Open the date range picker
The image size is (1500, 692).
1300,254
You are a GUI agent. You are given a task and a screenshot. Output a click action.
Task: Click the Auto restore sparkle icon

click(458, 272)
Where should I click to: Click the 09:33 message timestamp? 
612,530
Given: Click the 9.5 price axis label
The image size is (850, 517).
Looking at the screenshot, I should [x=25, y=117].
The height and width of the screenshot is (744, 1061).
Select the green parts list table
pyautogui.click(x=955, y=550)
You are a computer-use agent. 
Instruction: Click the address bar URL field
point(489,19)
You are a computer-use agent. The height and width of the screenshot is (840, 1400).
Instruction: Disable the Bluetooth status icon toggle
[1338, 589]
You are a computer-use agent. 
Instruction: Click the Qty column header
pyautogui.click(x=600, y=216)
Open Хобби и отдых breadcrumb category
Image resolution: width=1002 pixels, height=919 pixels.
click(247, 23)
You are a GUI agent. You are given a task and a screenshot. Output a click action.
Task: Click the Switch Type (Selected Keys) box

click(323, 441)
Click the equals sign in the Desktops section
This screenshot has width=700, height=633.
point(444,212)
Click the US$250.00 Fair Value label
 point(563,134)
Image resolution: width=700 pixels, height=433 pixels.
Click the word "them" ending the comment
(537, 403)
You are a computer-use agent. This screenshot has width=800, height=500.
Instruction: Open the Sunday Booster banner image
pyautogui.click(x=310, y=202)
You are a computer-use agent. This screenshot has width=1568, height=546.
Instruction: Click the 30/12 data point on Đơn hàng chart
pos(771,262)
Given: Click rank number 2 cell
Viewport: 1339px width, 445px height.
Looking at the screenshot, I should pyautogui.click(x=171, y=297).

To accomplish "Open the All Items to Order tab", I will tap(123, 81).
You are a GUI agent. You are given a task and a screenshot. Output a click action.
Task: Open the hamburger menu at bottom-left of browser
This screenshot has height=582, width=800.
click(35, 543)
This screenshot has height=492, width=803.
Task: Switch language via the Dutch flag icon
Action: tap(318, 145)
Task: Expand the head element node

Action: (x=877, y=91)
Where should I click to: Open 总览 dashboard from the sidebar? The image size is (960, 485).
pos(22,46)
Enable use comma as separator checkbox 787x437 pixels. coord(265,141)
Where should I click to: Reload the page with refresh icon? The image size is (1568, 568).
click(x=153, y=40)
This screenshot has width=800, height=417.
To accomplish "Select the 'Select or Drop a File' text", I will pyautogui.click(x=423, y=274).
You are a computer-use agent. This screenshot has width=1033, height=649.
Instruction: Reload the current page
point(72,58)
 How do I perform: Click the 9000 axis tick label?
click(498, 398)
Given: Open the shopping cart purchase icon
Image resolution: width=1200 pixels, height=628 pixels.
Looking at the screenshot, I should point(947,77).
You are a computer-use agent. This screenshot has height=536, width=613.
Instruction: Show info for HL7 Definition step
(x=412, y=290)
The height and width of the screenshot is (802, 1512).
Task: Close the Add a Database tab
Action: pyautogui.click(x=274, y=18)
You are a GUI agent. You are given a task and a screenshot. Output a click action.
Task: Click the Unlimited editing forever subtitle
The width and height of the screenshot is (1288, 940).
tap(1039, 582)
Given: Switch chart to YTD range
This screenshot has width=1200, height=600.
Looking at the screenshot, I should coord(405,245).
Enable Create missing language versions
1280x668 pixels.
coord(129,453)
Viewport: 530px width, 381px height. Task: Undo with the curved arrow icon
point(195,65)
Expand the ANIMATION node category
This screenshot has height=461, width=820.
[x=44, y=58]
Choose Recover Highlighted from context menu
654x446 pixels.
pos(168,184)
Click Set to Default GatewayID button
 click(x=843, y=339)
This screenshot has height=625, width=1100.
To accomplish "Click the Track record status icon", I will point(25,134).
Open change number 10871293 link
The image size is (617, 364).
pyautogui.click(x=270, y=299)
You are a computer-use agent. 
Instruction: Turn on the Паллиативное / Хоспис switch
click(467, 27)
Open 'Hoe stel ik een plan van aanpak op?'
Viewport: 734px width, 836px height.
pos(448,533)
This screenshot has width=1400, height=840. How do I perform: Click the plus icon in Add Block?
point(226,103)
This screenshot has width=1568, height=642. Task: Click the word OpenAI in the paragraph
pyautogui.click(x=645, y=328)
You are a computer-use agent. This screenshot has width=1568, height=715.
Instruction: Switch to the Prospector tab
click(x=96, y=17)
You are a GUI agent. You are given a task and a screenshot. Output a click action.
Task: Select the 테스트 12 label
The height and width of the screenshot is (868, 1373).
▬▬▬▬▬▬▬▬▬▬
- **What you have to do**: Copy out each line of the records where the word "range" appears.

- **Answer section**:
Open the date range picker
Given: Switch chart to YTD range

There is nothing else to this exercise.